The tactic didn’t work in the end. The Ottawa Senators eventually scored into the empty net with about 90 seconds remaining for a 4-1 victory.

But there’s an argument to be made, at least mathematic­ally, that even a call that bold came too late.

“I just wanted to put a little more urgency and give ourselves a chance,” Montgomery said after the game. “I thought the pulled-goalie situation actually worked. “We just didn’t score.”

In their paper Pulling the Goalie: Hockey and Investment Implicatio­ns published earlier this year, billionair­e Clifford Asness of AQR Capital Management and New York University math professor Aaron Brown found that coaches don’t pull goalies soon enough.

Using a mathematic­al model that took into account scoring probabilit­y, the deficit faced and time on the clock, the authors wrote that teams trailing by one should pull their netminder in favour of a sixth attacker with 6:10 remaining, while a club facing a two-goal deficit should make the move with a whopping 13 minutes left.

In years past, NHL coaches down a goal or two in a game have usually pulled their goalie with anywhere from 60 seconds to two minutes remaining in regulation.

This season has seen goalies removed for a sixth skater earlier, often with about three minutes remaining when trailing by one.

“There are so many variables that are associated with those situations,” Pittsburgh Penguins head coach Mike Sullivan said recently. “It’s very difficult, in my mind, to quantify the perfect time.”

St.
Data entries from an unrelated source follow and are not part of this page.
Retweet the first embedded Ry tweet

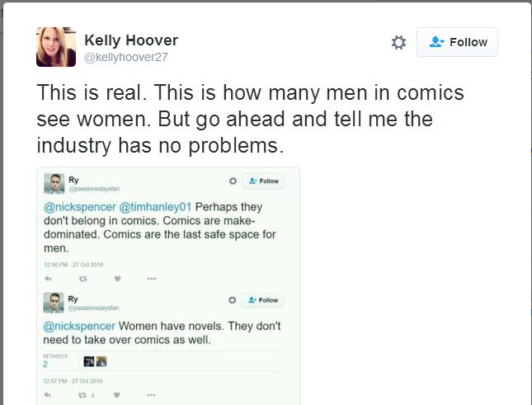pyautogui.click(x=83, y=278)
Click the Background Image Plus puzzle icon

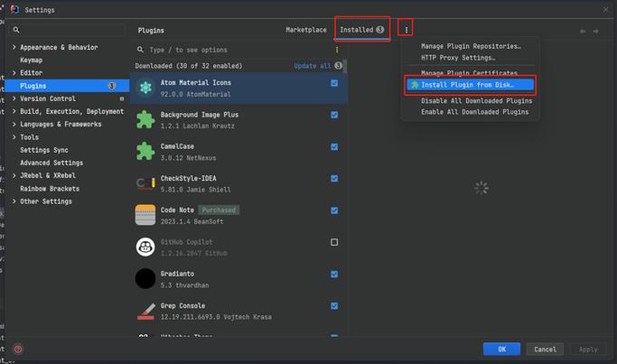[145, 119]
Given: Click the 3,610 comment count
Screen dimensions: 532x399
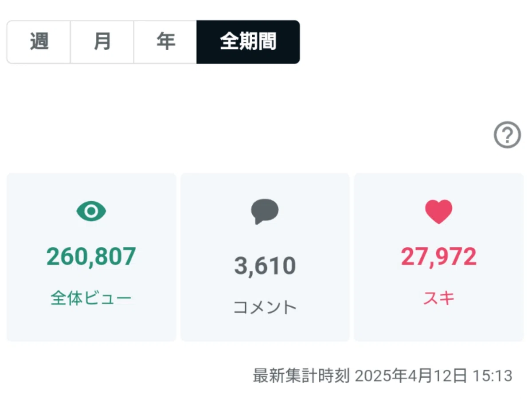Looking at the screenshot, I should point(265,266).
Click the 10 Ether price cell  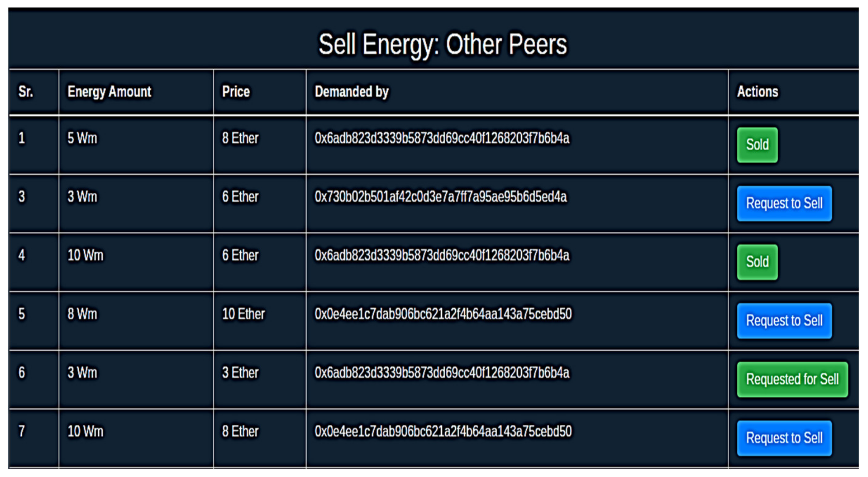pos(243,314)
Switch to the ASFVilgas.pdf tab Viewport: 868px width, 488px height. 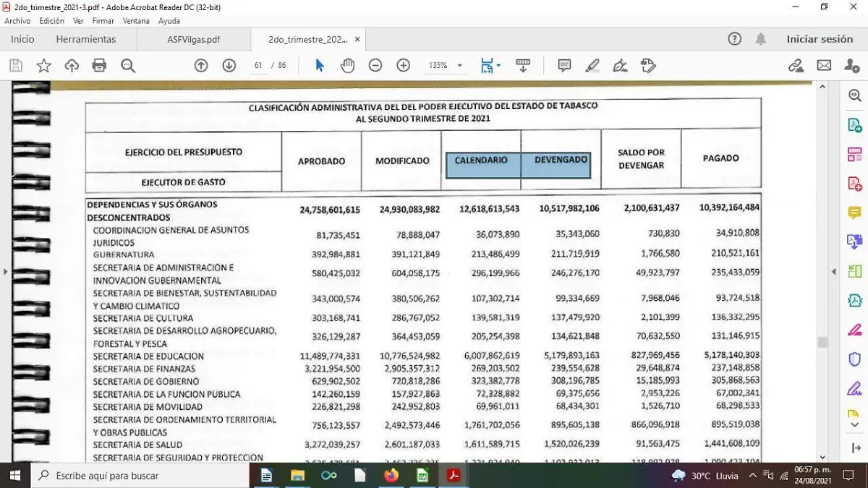click(188, 39)
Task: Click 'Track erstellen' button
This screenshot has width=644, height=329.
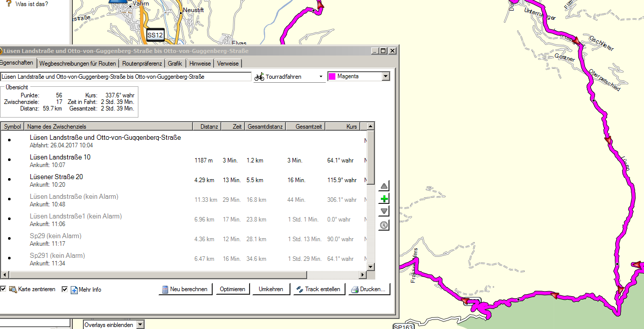Action: click(x=319, y=290)
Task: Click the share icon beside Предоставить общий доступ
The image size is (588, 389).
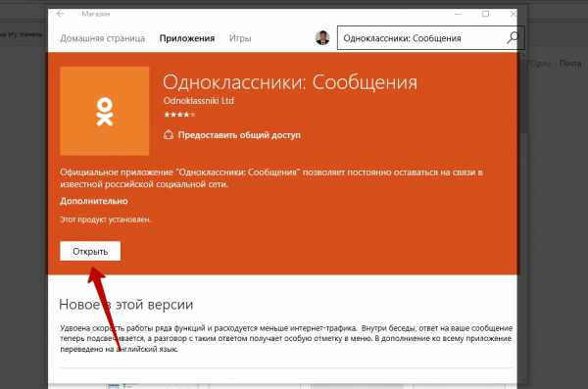Action: coord(169,135)
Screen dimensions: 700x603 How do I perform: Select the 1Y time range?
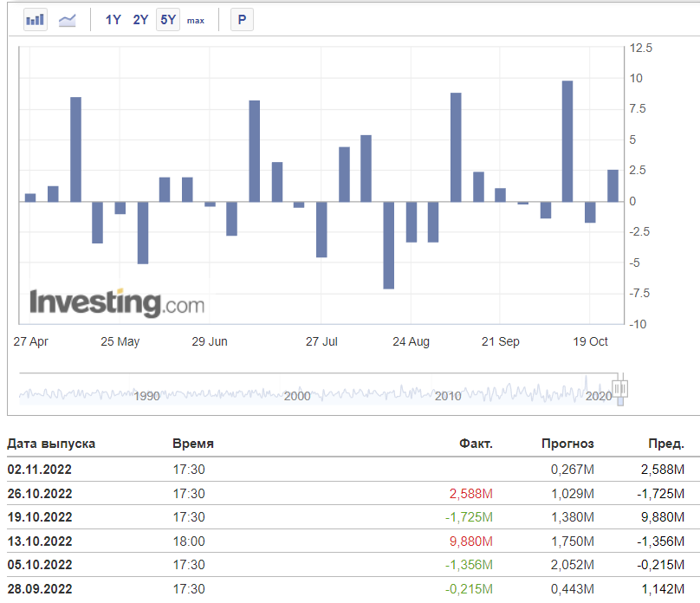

Louis Blues head coach Mike Yeo said a number of factors play into the decision of when to make the call for a sixth skater.

“Some of it has to be feel for the game, how much momentum you have,” he said. “When you’re dealing with pulling the goalie, the odds are still against you.

“You have to live with the fact that sometimes it’s going to work and sometimes it’s not.”

Toronto Maple Leafs head coach Mike Babcock has pulled the goalie around the three-minute mark in each of his team’s three losses, but said the exact moment has a lot to do with his forward rotation.

“Any time after four minutes or three minutes, that’s kind of what we’re going through,” he said.